PSEA results.

The endogenous circadian clock drives rhythmic processes in nearly all human cells; however, the temporal organization of the transcriptome in HEK293T cells, a widely used cell line, remains incompletely defined. We synchronized HEK293T cells and performed RNA sequencing at thirteen time points across a 48-hour cycle to map their transcriptome dynamics. Across the time course, principal component analysis revealed clear time point dependent separation of the global transcriptomes; however, coefficient of variation analyses indicated substantially increased divergence among biological replicates starting at T28. In addition, canonical core clock genes showed no detectable circadian rhythmicity when the analysis window extended beyond 28 hours.

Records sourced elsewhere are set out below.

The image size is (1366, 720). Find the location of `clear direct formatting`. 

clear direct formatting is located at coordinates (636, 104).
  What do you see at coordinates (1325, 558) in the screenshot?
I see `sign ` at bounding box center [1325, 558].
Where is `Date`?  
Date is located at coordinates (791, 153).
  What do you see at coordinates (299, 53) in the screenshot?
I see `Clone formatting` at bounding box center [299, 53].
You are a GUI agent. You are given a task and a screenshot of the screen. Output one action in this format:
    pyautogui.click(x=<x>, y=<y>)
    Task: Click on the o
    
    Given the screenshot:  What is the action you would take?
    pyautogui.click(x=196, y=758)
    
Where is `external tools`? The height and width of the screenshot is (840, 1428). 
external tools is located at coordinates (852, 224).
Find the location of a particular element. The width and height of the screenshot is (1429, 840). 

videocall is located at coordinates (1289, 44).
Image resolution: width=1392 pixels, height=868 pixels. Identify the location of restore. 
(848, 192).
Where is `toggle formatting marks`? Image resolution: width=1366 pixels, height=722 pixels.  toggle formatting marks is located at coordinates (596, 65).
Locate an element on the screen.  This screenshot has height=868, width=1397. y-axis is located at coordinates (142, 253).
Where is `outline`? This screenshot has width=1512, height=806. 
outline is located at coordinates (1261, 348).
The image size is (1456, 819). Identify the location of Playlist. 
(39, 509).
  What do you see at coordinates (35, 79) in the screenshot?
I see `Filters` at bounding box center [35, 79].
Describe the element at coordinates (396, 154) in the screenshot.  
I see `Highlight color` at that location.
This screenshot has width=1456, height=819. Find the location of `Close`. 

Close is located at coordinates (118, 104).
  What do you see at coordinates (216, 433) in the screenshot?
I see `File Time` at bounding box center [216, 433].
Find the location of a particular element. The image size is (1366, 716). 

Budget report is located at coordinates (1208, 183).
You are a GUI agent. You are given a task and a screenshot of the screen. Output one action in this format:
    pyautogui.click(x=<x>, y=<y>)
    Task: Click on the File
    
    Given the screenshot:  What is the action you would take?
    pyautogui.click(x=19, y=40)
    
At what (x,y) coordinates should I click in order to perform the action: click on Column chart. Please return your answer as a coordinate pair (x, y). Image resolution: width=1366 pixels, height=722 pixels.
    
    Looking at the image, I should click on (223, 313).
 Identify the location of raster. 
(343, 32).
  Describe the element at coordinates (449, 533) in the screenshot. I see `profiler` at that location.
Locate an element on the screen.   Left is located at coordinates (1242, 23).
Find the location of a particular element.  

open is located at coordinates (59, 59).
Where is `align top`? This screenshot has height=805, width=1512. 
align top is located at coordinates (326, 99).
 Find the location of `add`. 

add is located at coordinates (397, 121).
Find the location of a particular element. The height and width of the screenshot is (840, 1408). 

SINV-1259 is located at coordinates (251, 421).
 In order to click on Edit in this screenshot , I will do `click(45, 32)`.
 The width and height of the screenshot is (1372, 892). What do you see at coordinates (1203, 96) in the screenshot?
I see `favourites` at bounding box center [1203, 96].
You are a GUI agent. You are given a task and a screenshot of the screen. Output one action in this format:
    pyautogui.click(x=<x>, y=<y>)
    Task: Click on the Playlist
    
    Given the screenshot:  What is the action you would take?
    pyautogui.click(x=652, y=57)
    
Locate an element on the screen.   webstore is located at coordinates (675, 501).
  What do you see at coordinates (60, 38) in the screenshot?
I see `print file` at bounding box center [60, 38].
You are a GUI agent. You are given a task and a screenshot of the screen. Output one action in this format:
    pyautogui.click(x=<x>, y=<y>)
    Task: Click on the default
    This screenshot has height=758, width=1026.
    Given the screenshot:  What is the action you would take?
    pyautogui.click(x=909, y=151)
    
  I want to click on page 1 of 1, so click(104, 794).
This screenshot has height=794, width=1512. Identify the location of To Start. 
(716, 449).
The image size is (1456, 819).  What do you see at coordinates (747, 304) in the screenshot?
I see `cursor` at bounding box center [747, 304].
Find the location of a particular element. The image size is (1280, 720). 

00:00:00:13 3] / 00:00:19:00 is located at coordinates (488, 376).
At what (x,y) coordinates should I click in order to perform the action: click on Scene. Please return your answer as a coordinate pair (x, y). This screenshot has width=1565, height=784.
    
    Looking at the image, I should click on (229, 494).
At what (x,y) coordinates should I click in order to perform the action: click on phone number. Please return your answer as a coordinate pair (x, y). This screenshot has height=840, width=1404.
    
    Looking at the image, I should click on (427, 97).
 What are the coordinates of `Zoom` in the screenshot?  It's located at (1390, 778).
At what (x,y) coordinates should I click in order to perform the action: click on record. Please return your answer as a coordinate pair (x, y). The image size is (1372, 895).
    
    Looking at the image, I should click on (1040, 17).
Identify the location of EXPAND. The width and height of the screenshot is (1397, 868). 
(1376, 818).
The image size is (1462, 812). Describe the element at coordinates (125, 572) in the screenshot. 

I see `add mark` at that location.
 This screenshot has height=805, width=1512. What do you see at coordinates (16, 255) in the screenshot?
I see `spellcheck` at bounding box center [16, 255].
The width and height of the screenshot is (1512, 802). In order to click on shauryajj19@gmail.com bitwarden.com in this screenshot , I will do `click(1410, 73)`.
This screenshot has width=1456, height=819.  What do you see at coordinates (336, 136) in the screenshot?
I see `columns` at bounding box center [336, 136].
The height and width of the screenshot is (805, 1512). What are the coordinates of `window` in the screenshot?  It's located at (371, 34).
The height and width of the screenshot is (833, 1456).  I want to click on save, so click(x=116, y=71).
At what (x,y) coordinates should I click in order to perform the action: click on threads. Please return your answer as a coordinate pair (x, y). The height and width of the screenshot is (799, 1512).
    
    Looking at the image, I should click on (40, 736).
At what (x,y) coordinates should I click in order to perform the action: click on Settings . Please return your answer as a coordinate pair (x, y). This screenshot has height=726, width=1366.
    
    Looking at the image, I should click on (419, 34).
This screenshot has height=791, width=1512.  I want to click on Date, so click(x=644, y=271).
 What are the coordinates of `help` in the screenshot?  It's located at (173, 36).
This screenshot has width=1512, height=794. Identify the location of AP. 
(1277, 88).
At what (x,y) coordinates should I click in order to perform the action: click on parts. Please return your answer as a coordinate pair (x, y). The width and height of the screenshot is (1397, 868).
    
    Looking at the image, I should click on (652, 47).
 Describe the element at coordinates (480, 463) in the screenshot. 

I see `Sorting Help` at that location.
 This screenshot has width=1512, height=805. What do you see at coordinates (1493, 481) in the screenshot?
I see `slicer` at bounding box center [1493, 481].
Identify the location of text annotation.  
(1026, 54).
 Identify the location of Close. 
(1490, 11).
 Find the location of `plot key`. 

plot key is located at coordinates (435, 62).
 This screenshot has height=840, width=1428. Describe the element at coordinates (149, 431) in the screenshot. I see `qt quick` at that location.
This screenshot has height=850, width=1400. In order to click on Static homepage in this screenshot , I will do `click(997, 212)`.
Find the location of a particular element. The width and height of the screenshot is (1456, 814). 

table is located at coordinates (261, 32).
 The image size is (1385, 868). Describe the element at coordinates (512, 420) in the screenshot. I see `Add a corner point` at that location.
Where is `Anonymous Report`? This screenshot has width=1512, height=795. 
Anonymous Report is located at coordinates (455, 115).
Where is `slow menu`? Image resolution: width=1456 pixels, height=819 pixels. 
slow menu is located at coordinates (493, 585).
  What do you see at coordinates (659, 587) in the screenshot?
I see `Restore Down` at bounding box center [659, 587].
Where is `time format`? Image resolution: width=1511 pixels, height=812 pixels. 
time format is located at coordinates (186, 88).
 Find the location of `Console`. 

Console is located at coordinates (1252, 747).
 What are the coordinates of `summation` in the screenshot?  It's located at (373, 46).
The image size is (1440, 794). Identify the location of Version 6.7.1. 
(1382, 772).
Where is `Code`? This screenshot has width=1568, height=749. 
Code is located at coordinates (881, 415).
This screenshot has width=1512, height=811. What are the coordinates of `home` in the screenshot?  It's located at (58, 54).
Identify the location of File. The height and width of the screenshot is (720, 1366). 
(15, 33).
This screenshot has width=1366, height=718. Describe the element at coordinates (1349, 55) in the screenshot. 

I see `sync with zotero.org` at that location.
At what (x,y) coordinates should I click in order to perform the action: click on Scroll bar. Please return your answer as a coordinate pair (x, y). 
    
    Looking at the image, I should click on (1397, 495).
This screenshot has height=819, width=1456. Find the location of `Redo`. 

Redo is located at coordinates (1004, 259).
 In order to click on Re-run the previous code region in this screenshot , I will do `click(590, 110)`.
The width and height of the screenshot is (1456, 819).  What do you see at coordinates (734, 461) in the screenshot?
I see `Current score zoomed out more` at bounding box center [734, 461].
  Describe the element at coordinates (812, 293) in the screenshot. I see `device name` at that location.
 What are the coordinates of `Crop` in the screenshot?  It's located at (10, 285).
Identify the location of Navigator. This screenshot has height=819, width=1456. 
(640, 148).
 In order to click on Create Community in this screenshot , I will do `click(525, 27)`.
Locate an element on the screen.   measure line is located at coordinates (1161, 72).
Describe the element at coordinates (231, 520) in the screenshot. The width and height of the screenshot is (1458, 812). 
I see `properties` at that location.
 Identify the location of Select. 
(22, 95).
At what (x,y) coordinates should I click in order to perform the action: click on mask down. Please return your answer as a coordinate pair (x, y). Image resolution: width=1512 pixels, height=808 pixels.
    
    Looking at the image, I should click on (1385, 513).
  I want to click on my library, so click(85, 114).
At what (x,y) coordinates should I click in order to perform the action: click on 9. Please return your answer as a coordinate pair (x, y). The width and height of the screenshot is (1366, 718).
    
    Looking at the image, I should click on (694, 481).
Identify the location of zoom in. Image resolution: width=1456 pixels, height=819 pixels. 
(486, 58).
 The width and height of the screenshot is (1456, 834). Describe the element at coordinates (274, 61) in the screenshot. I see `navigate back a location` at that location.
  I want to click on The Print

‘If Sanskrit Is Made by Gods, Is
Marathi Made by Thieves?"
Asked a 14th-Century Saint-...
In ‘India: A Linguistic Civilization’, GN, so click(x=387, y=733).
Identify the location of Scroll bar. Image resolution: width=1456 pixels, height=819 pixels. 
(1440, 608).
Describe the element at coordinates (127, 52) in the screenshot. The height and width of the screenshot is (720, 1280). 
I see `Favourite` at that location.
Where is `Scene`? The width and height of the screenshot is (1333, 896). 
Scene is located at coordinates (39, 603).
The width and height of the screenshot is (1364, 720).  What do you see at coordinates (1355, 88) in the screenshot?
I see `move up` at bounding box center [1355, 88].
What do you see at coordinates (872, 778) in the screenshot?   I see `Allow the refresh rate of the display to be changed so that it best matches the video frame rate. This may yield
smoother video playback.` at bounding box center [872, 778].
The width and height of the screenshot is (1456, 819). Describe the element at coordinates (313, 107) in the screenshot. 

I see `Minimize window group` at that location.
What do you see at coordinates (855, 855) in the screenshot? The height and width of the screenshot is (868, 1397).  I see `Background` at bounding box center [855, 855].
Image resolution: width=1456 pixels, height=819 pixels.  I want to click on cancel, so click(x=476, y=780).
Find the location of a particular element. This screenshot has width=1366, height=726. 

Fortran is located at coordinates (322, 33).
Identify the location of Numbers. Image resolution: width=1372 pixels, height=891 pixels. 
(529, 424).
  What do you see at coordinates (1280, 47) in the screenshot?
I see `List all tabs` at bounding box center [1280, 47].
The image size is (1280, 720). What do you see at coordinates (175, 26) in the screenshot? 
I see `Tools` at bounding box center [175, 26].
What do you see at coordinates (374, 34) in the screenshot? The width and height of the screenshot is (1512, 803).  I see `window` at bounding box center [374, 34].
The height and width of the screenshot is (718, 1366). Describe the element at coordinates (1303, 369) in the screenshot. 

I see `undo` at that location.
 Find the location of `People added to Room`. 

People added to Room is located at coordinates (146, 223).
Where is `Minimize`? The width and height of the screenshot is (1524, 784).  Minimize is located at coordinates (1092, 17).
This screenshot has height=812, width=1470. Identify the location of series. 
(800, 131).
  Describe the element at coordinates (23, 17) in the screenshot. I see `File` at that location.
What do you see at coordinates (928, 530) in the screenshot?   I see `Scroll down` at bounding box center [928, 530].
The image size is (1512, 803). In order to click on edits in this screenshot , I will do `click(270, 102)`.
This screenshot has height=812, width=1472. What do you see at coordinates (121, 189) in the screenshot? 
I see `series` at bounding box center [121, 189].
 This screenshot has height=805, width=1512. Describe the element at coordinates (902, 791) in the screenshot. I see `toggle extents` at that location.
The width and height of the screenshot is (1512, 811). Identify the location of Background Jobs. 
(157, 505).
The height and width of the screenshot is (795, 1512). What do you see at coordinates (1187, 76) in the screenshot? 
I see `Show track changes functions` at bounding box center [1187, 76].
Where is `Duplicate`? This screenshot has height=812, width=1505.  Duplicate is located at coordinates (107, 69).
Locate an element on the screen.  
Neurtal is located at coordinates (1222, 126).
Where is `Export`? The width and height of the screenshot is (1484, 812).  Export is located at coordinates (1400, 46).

Genome-wide, only 785 expressed genes displayed rhythmic expression. These rhythmic genes were enriched for cytoplasmic and nuclear compartments, cytoskeletal and membrane related structures, and molecular functions including GTPase activator activity and metal ion binding. Further analysis of expression patterns among arrhythmic genes revealed that only 645 arrhythmic genes displayed time-dependent expression; notably, these genes were enriched in biologically important pathways, including G alpha signaling and structural constituents of chromatin. Together, these results indicate that HEK293T cells exhibit weak intrinsic circadian transcriptome rhythmicity, with most transcripts remaining time independent across the sampled window. This dataset provides a time resolved reference framework to distinguish time-dependent from time-independent gene regulation in HEK293T cells, informing time aware experimental design and interpretation.